Outro ponto levantado por ele é que uma lei não vai resolver a polarização política no Brasil. “O problema é focar a responsabilização nas plataformas, esquecendo que qualquer arranjo mais inteligente, mais equilibrado deve distribuir responsabilidades. Qual a responsabilidade que deve ter o agente público que a partir da sua função pública faz uma conta falsa e apócrifa? O que dá a senha a um terceiro que não é da administração pública? Todo o foco vai pras plataformas, como se tivessem solução mágica.” 

Affonso diz, ainda, que o PL tem pouco estímulo à educação digital e que deixa a desejar na parte tecnológica. Isso porque é um projeto que tem os olhos voltados ao passado. “Esse é um PL que olha para 2019. É quase que um rescaldo do que a gente viu em 2018 e 2019. Ele procura dar soluções que talvez fizessem sentido naquele momento, não olha para frente. O exemplo mais gritante é o artigo 13, que fala em mensagerias privadas. Ele olha para o WhatsApp para determinar o funcionamento que todos deveriam incorporar”, explica.

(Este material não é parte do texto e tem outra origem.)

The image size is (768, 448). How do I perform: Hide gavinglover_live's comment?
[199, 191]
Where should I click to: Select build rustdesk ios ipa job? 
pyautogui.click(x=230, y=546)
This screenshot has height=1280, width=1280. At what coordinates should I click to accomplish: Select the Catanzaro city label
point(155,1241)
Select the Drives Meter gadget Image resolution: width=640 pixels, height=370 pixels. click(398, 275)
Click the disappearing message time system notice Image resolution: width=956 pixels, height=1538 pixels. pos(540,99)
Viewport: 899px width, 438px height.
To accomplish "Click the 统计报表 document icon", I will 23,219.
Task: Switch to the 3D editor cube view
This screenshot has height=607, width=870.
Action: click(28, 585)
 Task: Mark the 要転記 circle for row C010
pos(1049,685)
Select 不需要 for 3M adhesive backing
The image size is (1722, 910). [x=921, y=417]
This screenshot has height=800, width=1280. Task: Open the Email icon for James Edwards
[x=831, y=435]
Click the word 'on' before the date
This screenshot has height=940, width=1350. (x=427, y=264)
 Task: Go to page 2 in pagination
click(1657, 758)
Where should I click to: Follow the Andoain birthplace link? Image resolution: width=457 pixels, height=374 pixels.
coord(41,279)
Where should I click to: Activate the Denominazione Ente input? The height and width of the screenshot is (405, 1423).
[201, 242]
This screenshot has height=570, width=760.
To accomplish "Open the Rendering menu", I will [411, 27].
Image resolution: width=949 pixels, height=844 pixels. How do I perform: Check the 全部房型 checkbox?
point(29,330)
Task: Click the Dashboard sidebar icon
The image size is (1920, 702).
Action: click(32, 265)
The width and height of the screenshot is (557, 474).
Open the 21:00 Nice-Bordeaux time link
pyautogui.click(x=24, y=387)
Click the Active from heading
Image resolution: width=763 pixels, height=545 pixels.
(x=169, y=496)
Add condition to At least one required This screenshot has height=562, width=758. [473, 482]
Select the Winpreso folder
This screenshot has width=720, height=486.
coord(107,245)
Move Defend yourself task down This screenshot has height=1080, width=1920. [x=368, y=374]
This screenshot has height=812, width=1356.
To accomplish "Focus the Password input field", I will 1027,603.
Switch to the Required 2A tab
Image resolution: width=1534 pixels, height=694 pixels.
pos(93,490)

No trecho citado, o PL estabelece que as empresas devem desenvolver políticas de uso que limitem o número de encaminhamentos de uma mesma mensagem a no máximo cinco usuários ou grupos, bem como o número máximo de integrantes de cada grupo para o máximo de 256 de usuários, ou seja, o mesmo limite do WhatsApp.  

“É muito ruim para a inovação. É, na melhor das hipóteses, linguagem de decreto, determinar quantos integrantes que pode ter num grupo. Ele escolhe determinadas tecnologias e determinadas plataformas, olha para como eram e cristaliza o modo de funcionamento para o futuro. Não permite, então, que surjam soluções inovadoras para novos desafios. Por isso, o texto não é tecnologicamente neutro”, ressalta Affonso. 

Organismos internacionais

A articulação de entidades aponta conflito também com diretrizes internacionais de proteção à liberdade de expressão. Para os organismos multilaterais, os sistemas de filtragem de conteúdos impostos por governos ou por provedores de serviços comerciais constituem uma forma de censura prévia. No ano passado, em nova declaração conjunta, os relatores colocaram o “controle privado” como um dos três principais desafios para a liberdade de expressão na atual década.

Em 2011, em declaração conjunta sobre a internet, a Relatoria Especial da ONU sobre a Liberdade de Opinião e Expressão, e da Organização dos Estados Americanos (OEA), a Organização para a Segurança e a Cooperação na Europa para a Liberdade dos Meios de Comunicação, e a Relatoria Especial da Comissão Africana de Direitos Humanos e dos Povos para Liberdade de Expressão e Acesso à Informação afirmaram que não se deve exigir que os intermediários controlem os conteúdos gerados por usuários da Internet, tampouco estarem sujeitos a normas extrajudiciais sobre remoção de conteúdos que não ofereçam suficiente proteção à liberdade de expressão, como o mecanismo de “notificação e retirada”.